__Requirement__. Copy the records below word for word, from the line containing "2025M12 (116, 492)" up to and including the line containing "Zunanji dolg (BPM6)".

::: Input rows :::

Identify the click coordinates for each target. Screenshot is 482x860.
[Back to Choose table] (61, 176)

:::
::: Input rows :::

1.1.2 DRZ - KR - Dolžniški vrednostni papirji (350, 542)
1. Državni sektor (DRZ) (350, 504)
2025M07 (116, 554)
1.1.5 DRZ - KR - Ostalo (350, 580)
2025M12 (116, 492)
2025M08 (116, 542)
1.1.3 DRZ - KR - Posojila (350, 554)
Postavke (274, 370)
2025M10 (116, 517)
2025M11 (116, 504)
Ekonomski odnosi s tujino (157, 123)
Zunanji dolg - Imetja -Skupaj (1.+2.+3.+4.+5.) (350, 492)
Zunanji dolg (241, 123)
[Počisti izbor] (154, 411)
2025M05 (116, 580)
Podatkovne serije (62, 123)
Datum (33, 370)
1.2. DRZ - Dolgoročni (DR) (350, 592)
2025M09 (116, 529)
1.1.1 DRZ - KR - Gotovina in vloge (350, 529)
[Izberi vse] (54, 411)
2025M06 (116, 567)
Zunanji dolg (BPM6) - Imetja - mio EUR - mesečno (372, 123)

:::

__Written answer__.
2025M12 (116, 492)
2025M08 (116, 542)
1.1.3 DRZ - KR - Posojila (350, 554)
Postavke (274, 370)
2025M10 (116, 517)
2025M11 (116, 504)
Ekonomski odnosi s tujino (157, 123)
Zunanji dolg - Imetja -Skupaj (1.+2.+3.+4.+5.) (350, 492)
Zunanji dolg (241, 123)
[Počisti izbor] (154, 411)
2025M05 (116, 580)
Podatkovne serije (62, 123)
Datum (33, 370)
1.2. DRZ - Dolgoročni (DR) (350, 592)
2025M09 (116, 529)
1.1.1 DRZ - KR - Gotovina in vloge (350, 529)
[Izberi vse] (54, 411)
2025M06 (116, 567)
Zunanji dolg (BPM6) - Imetja - mio EUR - mesečno (372, 123)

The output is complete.